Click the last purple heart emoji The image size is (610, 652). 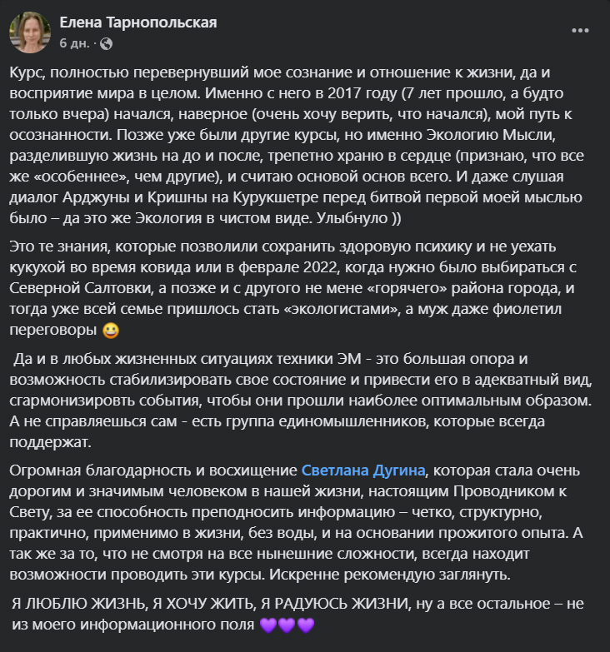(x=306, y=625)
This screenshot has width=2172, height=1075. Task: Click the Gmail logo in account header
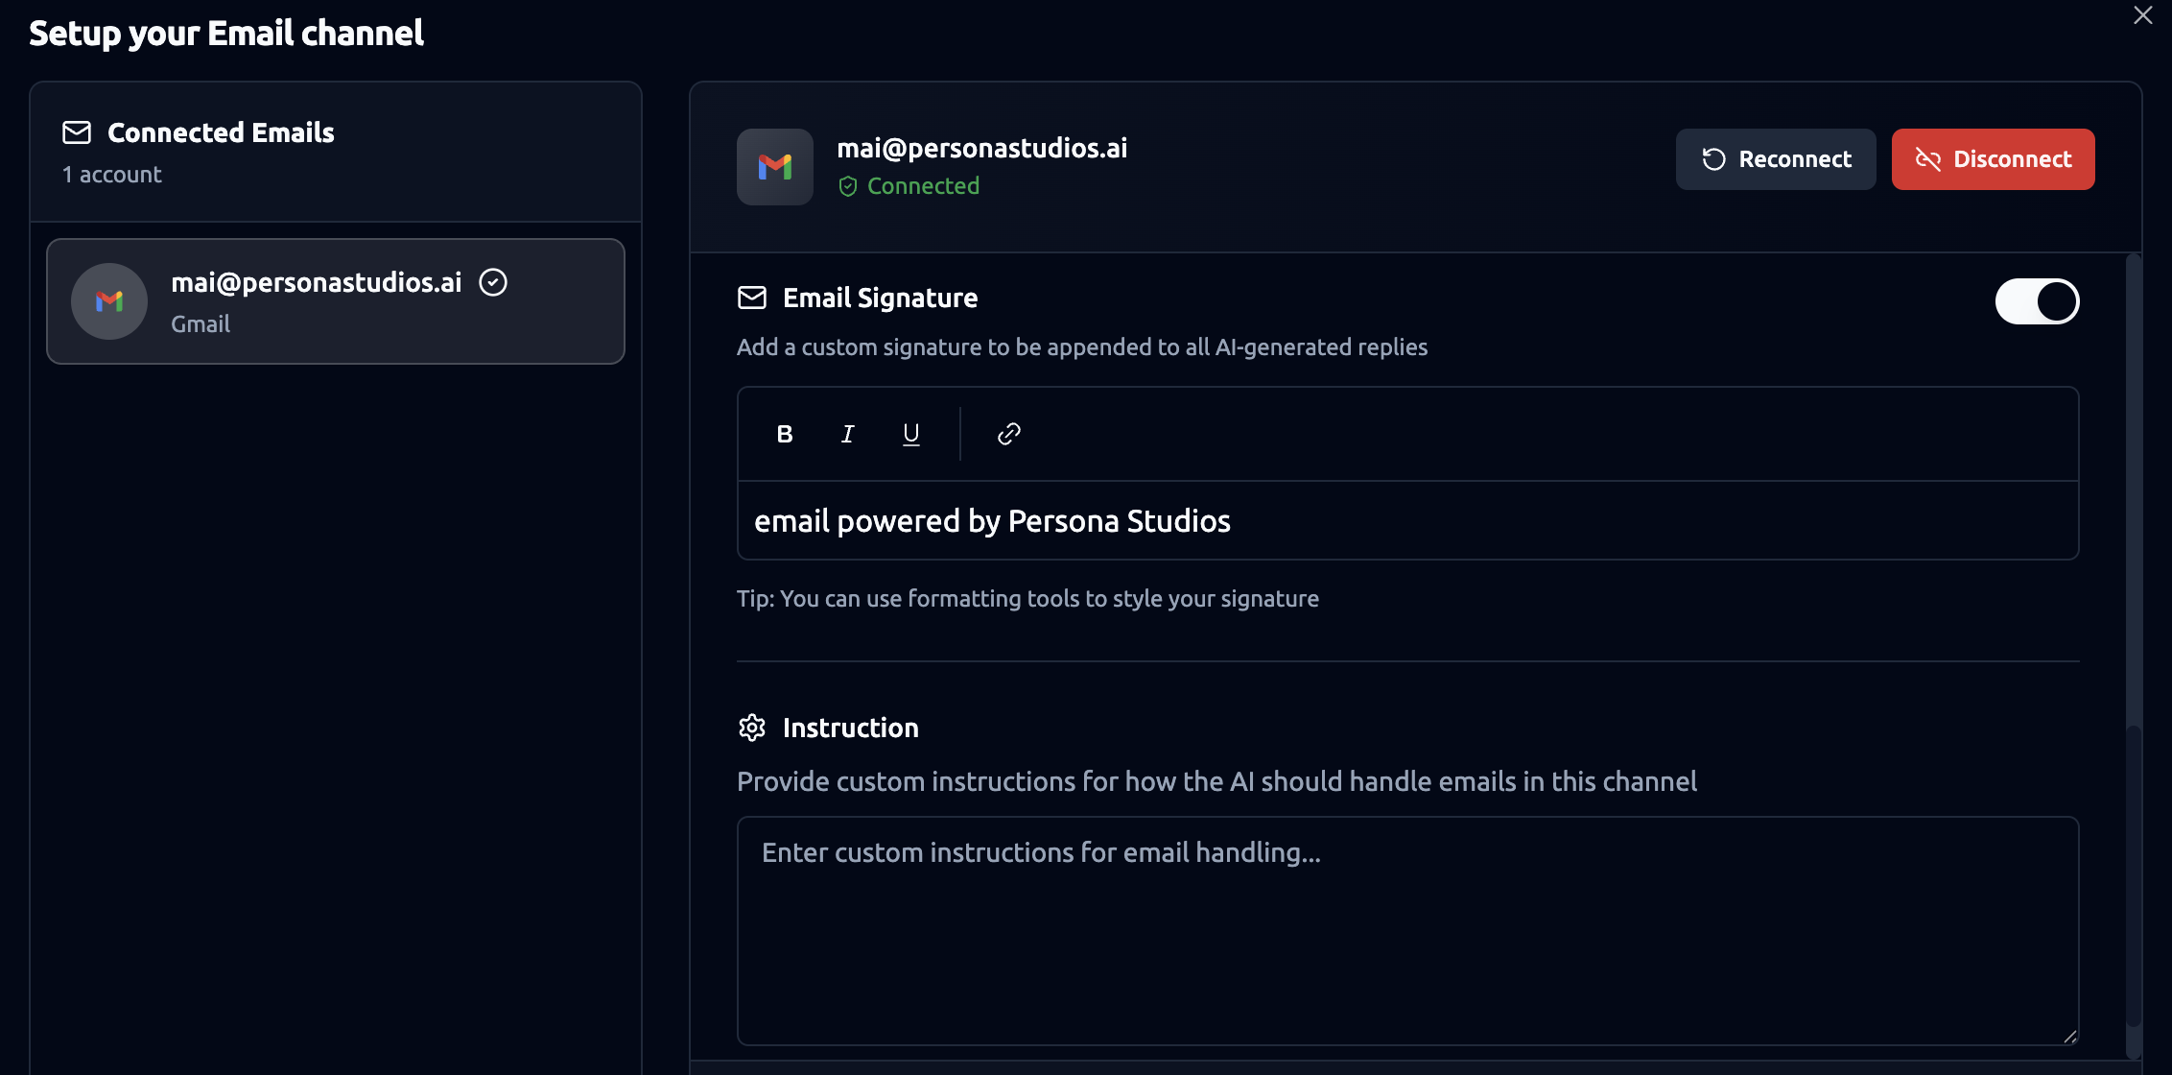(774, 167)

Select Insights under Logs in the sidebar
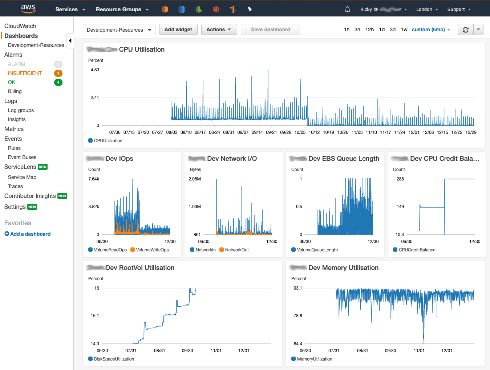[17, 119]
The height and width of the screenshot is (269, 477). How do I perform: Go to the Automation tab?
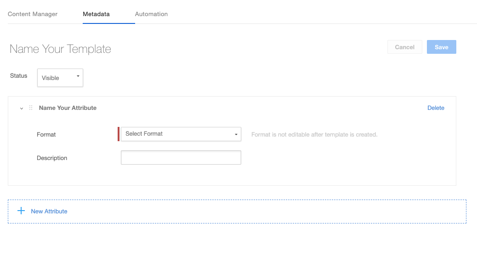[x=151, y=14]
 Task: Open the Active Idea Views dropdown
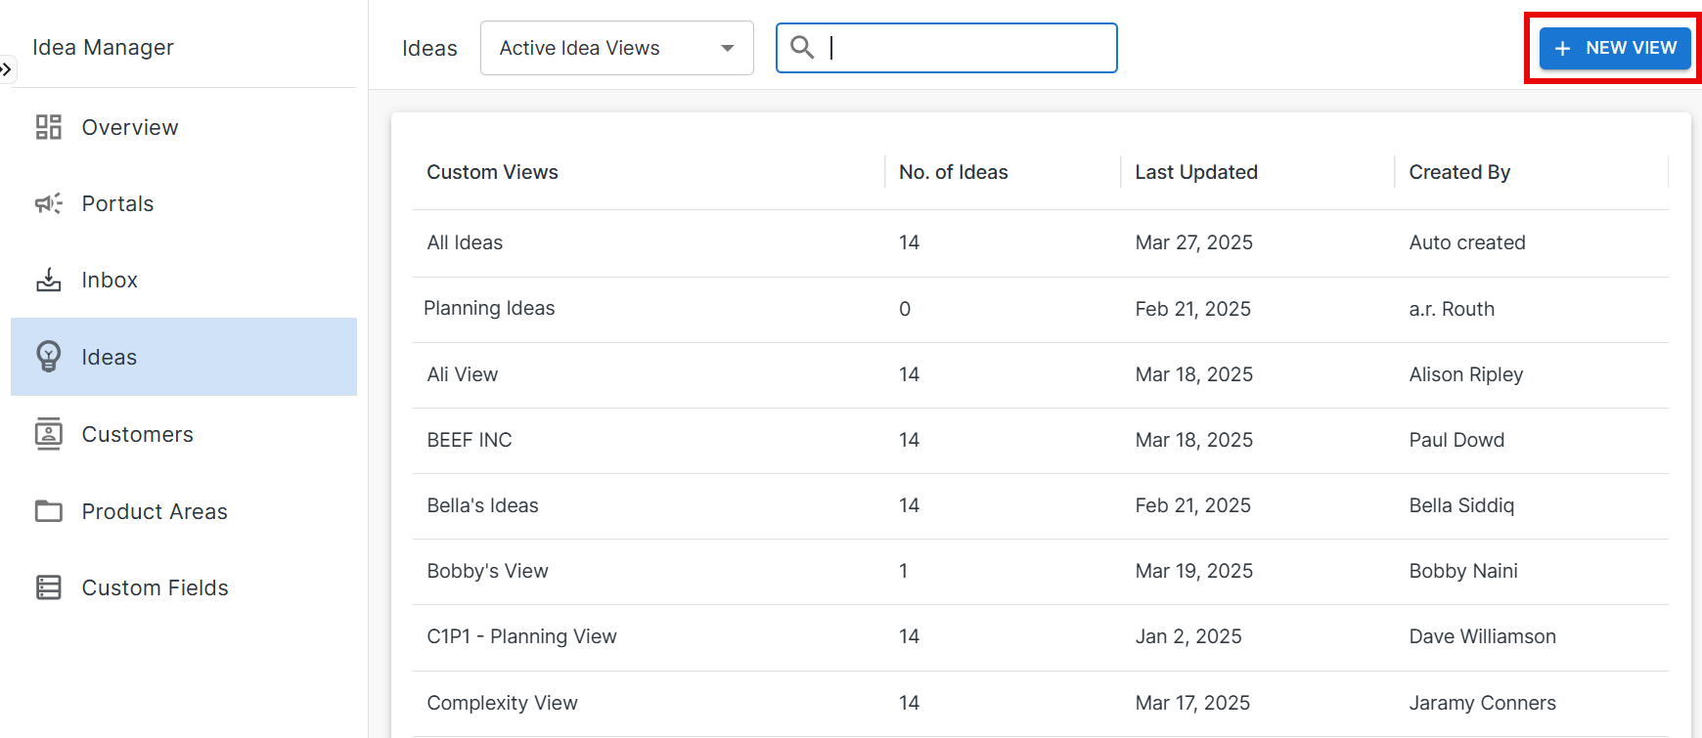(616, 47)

__WHAT IS BEING ASKED__
List the lines from the one containing "Select Insights under Logs in the sidebar" through the end of the records as a numbered list, omitting blank lines and the pictures.

__FINAL RESULT__
1. Select Insights under Logs in the sidebar
2. [17, 119]
3. The height and width of the screenshot is (269, 477). How do I perform: Go to the Automation tab?
4. [x=151, y=14]
5.  Task: Open the Active Idea Views dropdown
6. (616, 47)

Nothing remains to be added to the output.